“Era uma vez em Parpoplanca” mistura blaxploitation, humor ácido e crítica social em romance policial

Livro de Luiz Fernando Treviso acompanha detetive negro e subverte o gênero policial com referências ao cinema e à cultura pop
E se um assassinato em uma cidade aparentemente pacata fosse investigado por um detetive negro de black power, chinelos Havaianas e um jeito pouco convencional de lidar com situações de tensão? É a partir dessa premissa que Luiz Fernando Treviso constrói “Era uma vez em Parpoplanca”, romance independente que mistura suspense, drama e humor ácido para brincar com as convenções das histórias policiais.
Publicado pelo Clube dos Autores, o livro acompanha um misterioso assassinato em Parpoplanca, cidade fictícia que parece ter parado no tempo. No centro da investigação está Canduco, protagonista que foge completamente do estereótipo tradicional dos detetives e carrega consigo uma história marcada pelo racismo estrutural e pela violência policial.
Na trama, o conhecimento das leis se transforma em uma das principais armas do personagem contra a discriminação. Ao mesmo tempo, Canduco enfrenta as situações mais tensas de maneira inusitada, incluindo seus frequentes ataques de riso.
Uma cidade construída à margem
Parpoplanca funciona como uma espécie de retrato satírico da sociedade brasileira. A cidade é habitada por personagens marginalizados, entre eles pessoas negras, orientais, prostitutas e usuários de drogas, que ganham espaço ao longo da narrativa.
Para Treviso, a escolha desses personagens é uma maneira de colocar em evidência experiências que normalmente ficam à margem das narrativas tradicionais.

“A obra se constrói como um mosaico de histórias que transitam entre o drama e a comédia, com o objetivo de retratar e provocar reflexão sobre o preconceito racial e estrutural presente na sociedade”, explica o autor.
O humor ácido aparece justamente como uma das principais ferramentas da história. Em vez de suavizar os conflitos, a narrativa utiliza o exagero e o grotesco para expor contradições, moralismos e relações de poder.
O cinema como inspiração
Cinéfilo declarado, Luiz Fernando Treviso leva para a literatura diversas referências do audiovisual. Uma das principais inspirações para “Era uma vez em Parpoplanca” é o blaxploitation, movimento cinematográfico norte-americano que ganhou força durante os anos 1970 e colocou protagonistas negros no centro de histórias de ação, crime e drama.

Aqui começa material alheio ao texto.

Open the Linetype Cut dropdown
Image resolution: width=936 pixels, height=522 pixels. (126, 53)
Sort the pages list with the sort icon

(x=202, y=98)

A influência aparece na construção do protagonista e na própria maneira como o autor mistura violência, crítica racial, humor e cultura pop.
Treviso também cita nomes como Nelson Rodrigues, Federico Fellini, Charlie Chaplin, Jerry Lewis, David Cronenberg, Alfred Hitchcock, Brian De Palma, Dario Argento e George A. Romero entre suas referências.
O resultado é uma história que passeia pelo policial, pelo terror e pela comédia, enquanto utiliza elementos do cinema trash das décadas de 1970 e 1980 para construir sua identidade.
Do jornalismo para a literatura
Nascido e criado em São Paulo, Luiz Fernando Treviso é jornalista e possui pós-graduações em gestão cultural e produção audiovisual, além de formação em teatro, cinema e roteiro.
“Era uma vez em Parpoplanca” marca sua estreia na literatura. O autor também publicou “Horror sem fala”, pelo Clube de Autores, e foi selecionado pela Clímax Editorial para integrar a coletânea “Horrores do Brasil: Anos 90”, com o conto “Ostentação”.
Além da escrita, Treviso é um dos criadores do podcast “Cineblábláblá”, projeto que reforça sua relação com o cinema e a cultura audiovisual.
Atualmente, o escritor trabalha em duas novas obras. “Confissões de uma mente pervertida de um jovem cineasta” acompanha um escritor que investiga a trajetória esquecida de um cineasta dos anos 1980, mergulhando em uma narrativa sobre fama, decadência e autodestruição.
Já “O Ano da Desordem” aposta em uma sátira política e social ambientada em 2019, acompanhando uma vidente, um presidente autoritário e uma sociedade marcada por fanatismo, violência e resistência.
Com “Era uma vez em Parpoplanca”, Luiz Fernando Treviso transforma suas referências cinematográficas em literatura e aposta em uma narrativa que utiliza o absurdo e o humor para discutir temas como racismo, marginalização e estruturas de poder.